Friday, August 05, 2016

Parisian noir

Frédéric Dard was a prolific crime writer in the 20th century who had a major series (173 novels) about about the invincible Detective Superintendent Antoine San-Antonio, and also other novels, some of which fit into the French noir category. One of these is Bird in a Cage, recently published by Pushkin Vertigo in David Bellos's translation.

Bird in a Cage is a twisty tale of a concentrated, tense return to a Paris suburb by an ex-con (the narrator), who has learned that his estranged mother has died. He stays in her apartment, visits a restaurant that had been held up by his mother as the height of elegance and expense, and there encounters a young mother and her daughter. He more or less follows them into a movie theater, and there begins a tentative relationship, assisting her with her sleeping child when they leave the cinema.

From there, the narrator is plunged into a labyrinth of a disappearing corpse, clues and even rooms that appear and vanish, and a tightening web in which he finds himself trapped. The novel ends with mysteries finally cleared up but destinies left hanging (we know what is probably going to happen, but not absolutely).

This is a classic crime novel in the French mode, reminiscent of film noir and dripping with the atmosphere of the mid-century era of noir's birth. It is claustrophobic, puzzling, and satisfying, a great quick read.

Monday, August 01, 2016

Dead Joker, by Anne Holt

The latest Hanne Wilhelmsen novel by Anne Holt is one of the most intense. Cecilie, her life-partner, is ill, and Hanne is confronting uncomfortable realities at home and at work. When a prosecutor phones the police to say that his wife has been decapitated while he was forced to watch, a series of events is set in motion: the man whom the prosecutor saw murder his wife turns out to be dead, a suicide some time before the murder. With a deceased suspect, the attention of the police naturally turns to the most logical alternative, the prosecutor himself. What follows is an unconventional puzzle mystery that will involve another murder, a murderer who is also a victim of child abuse, a ring of abusers and a ring of vigilantes, and a reassessment by Hanne of everything and everyone in her life.

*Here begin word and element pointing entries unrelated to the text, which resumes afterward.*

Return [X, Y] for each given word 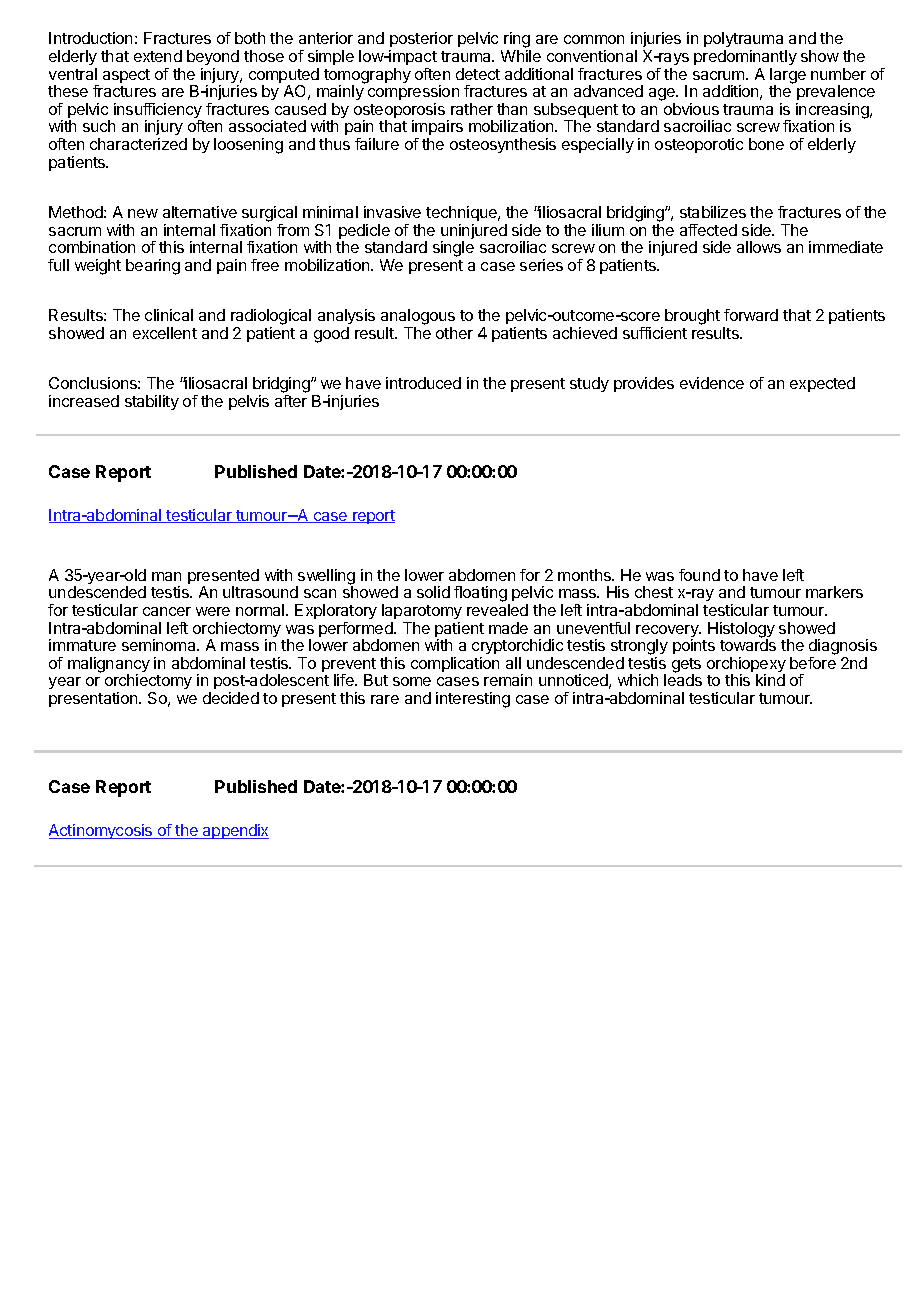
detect [478, 74]
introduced [423, 383]
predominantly [745, 57]
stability [152, 402]
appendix [235, 831]
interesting [473, 700]
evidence [712, 383]
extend [158, 56]
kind [770, 680]
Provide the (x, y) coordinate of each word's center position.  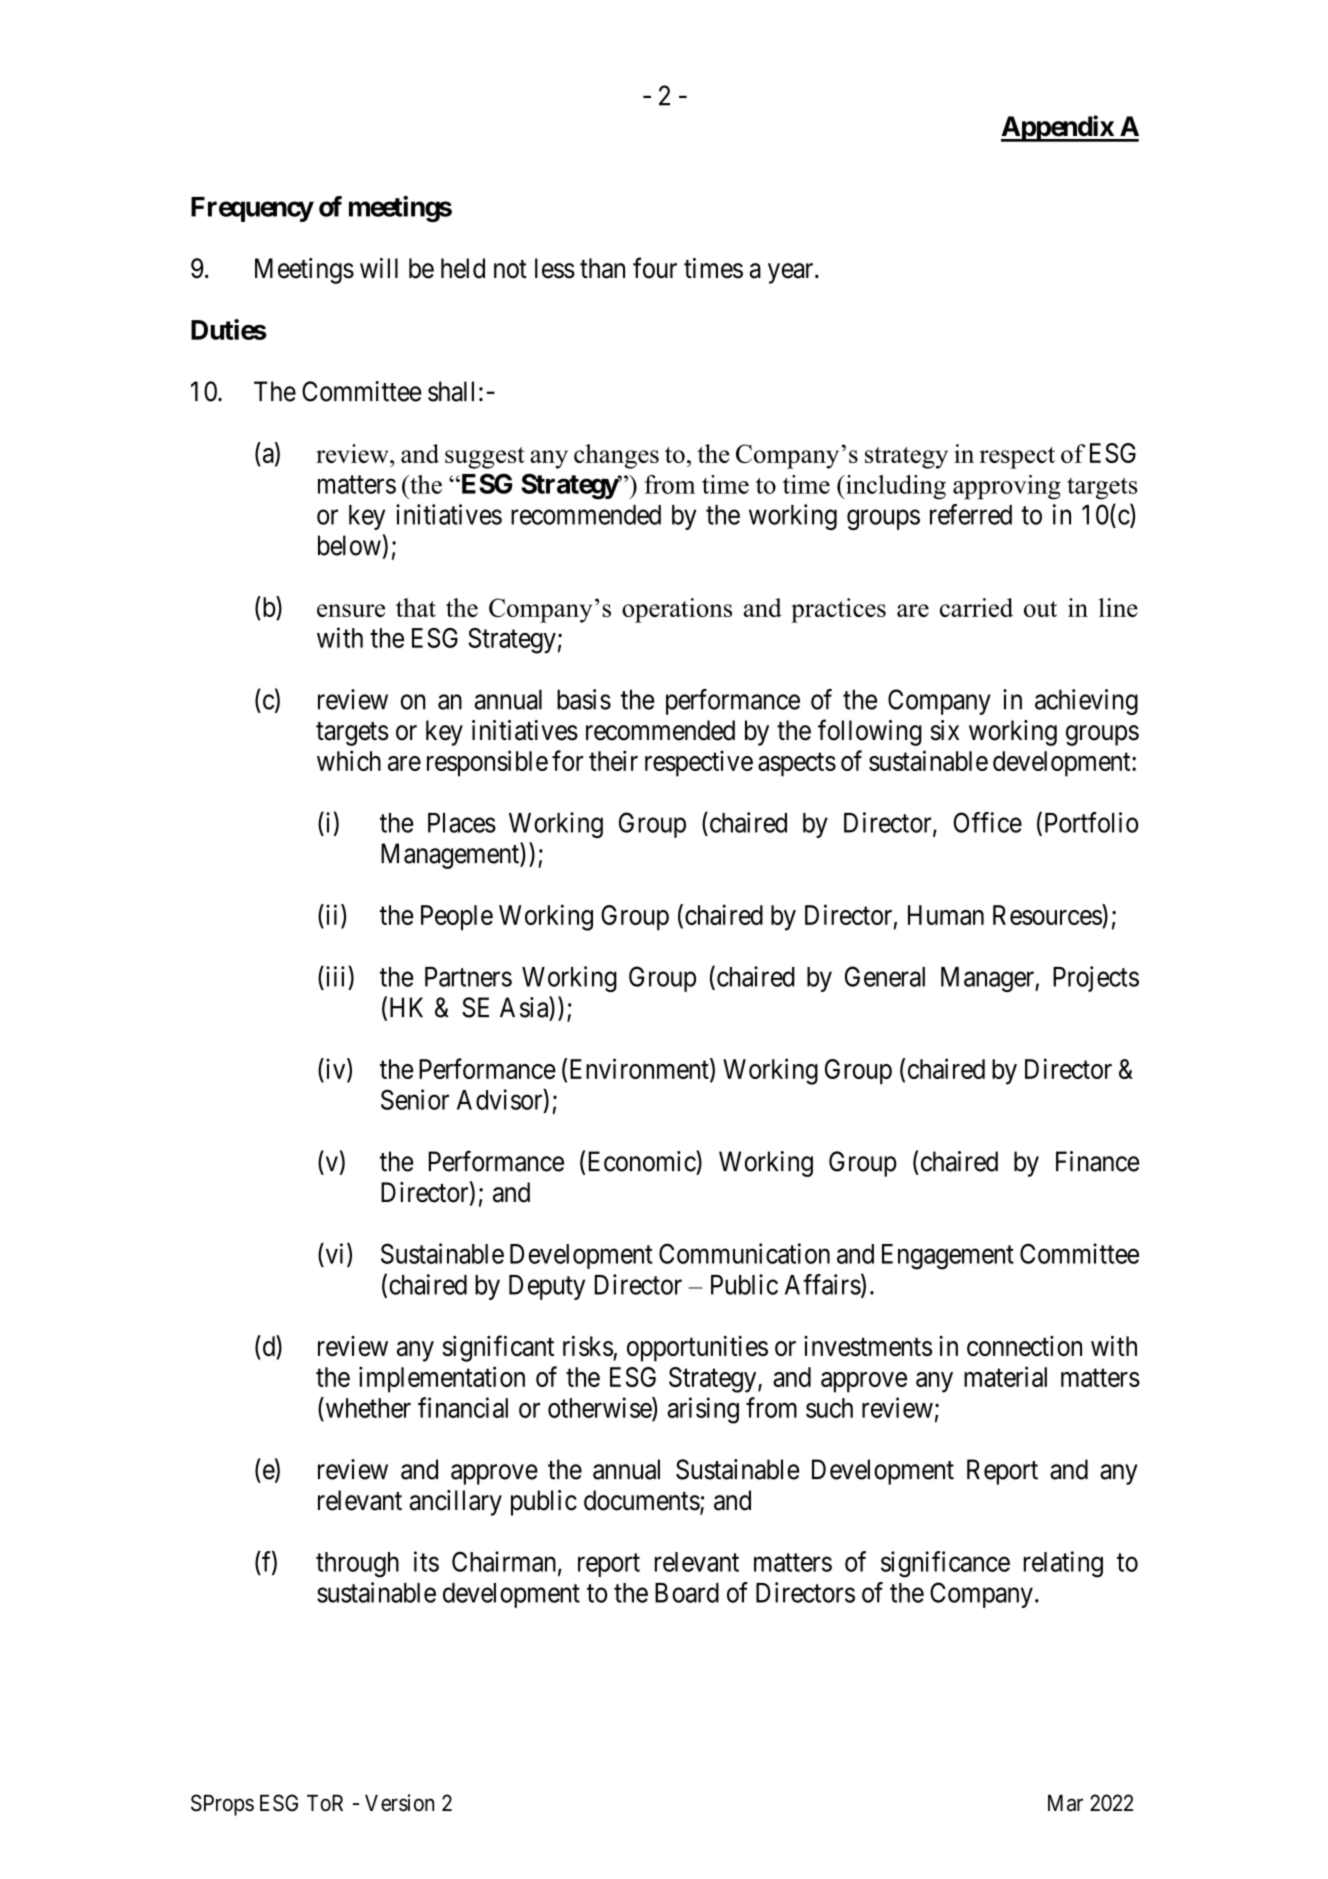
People (457, 918)
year (792, 273)
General (885, 976)
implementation (442, 1379)
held (463, 268)
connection (1024, 1346)
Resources (1047, 915)
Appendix (1058, 128)
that (416, 607)
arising (703, 1410)
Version (399, 1803)
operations (677, 610)
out (1040, 609)
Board (687, 1593)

Holt's novels are more focused on the lives, both inner and social, of her police characters than some in the Scandinavian crime wave, and sometimes the personalities of the detectives can be a bit distracting, imho. But in Dead Joker, the puzzling case and the personal disasters of the lead detective (though in no way parallel) add up to more than the sum of the parts. The end is in some ways inconclusive, but in its emotional truth, entirely satisfying.